# Frage zu VNC



## fragemann (7. Mai 2003)

moin nochmal 

hab ne Frage zu realVNC.

Ich möchte einen Server über das Internet kontaktieren, 
allerdings hat der keine feste IP.

Ist es trotzdem möglich, darauf zu connecten ohne kostenpflichtige Programme wie MyJack zu benutzen?
Bzw. wie bekomme ich eigentlich eine feste IP für einen (Firmen-)Server und was kostet das?


----------



## Tim C. (8. Mai 2003)

Eine möglichkeit wäre es, für den Server eine Dynamische IP à la .dyndns.org oder .dyn.ee einzurichten. Dann wäre das Problem der nicht statischen IP erledigt.

Statische IP Adressen sind bei Business Internet Verbindung wie SDSL oder Standleitungen oft dabei. Du wirst diese auch nur in Verbindung mit der jeweiligen Internetverbindung bekommen, daher sind Preise nur für statische IP schlecht zu nennen. Das billigste was ich gefunden habe, ist bei einem Dial-In Internetanbieter für 10€ pro Monat: http://www.shuttle.de/produkte/preise/#ips . Der reguläre Preis für Business Breitbandanbindungen mit statischer IP dürfte jedoch drastisch darüber liegen.


----------



## fragemann (9. Mai 2003)

@leuchte

thx for reply

dyndns hab ich schon, allerdings komm ich damit nicht klar.
Hab Probleme, den Server über den Proxy anzusprechen.

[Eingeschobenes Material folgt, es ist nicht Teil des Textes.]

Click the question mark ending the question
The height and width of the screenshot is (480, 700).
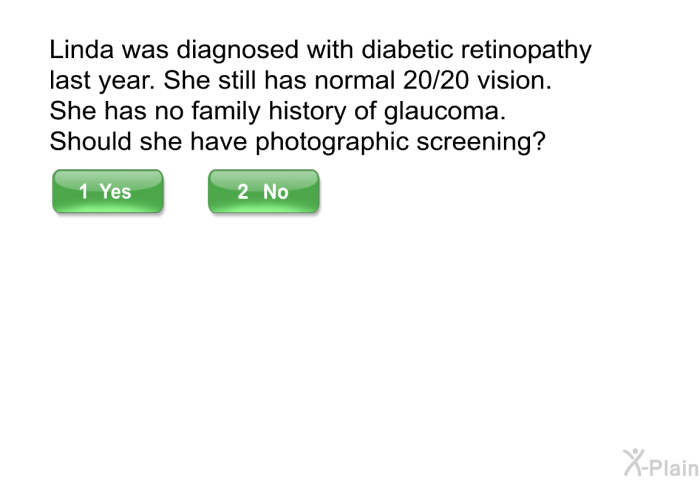[x=539, y=141]
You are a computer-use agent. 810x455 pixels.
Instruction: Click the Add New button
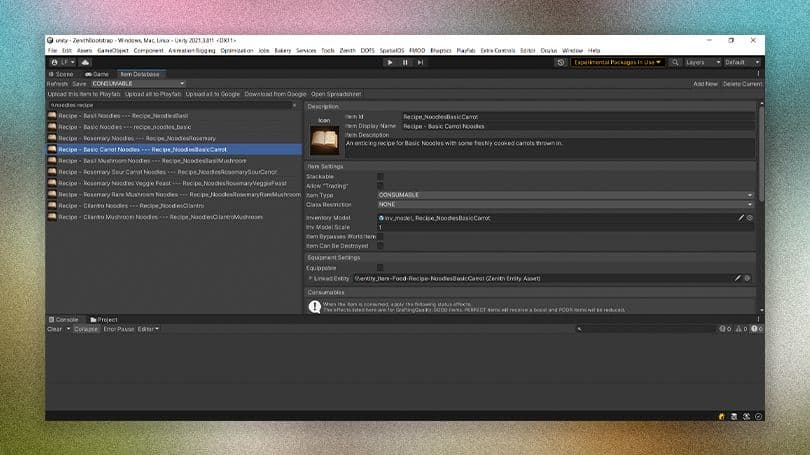(705, 84)
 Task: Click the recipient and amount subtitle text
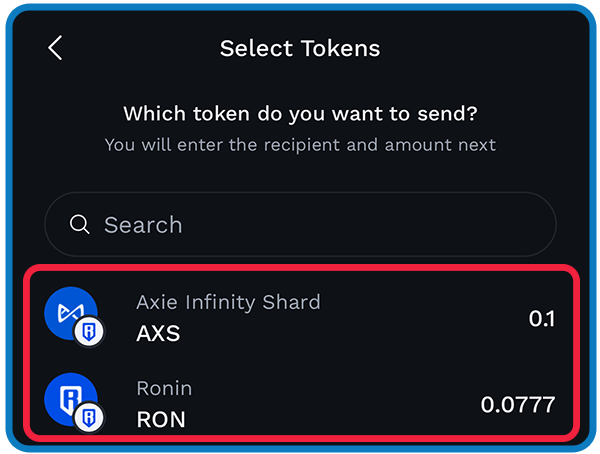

Weiss vielleicht jemand ein Tutorial, wie man VNC in Verbindung mit dyndns einrichtet !?


----------



## qwertzuiopqwertzuiop (7. Oktober 2003)

insgesamt ist das eigentlich eine einfach sache.
bei dyndns.org für dynamicDns anmelden.

dann einen update client sich aussuchen (kann da z.b DeeEnEs empfehlen) und in dessen menü die account daten eintragen. 
diesen client dann auf dem rechner starten dessen ip für die dyndns-weiterleitung eingetragen werden soll.

auf dem rechner dann VNC server starten und mit einem anderen rechner direkt den dyndns-account anwählen! (sprich statt IP einfach meinname.dyndns.org eintippen)

willst du dazwischen noch nen proxy haben muss der die entsprechenden ports forwarden da ja vnc-server dann im lan zu findne ist. (kann dir leider nich sagen welche ports das sind....)


----------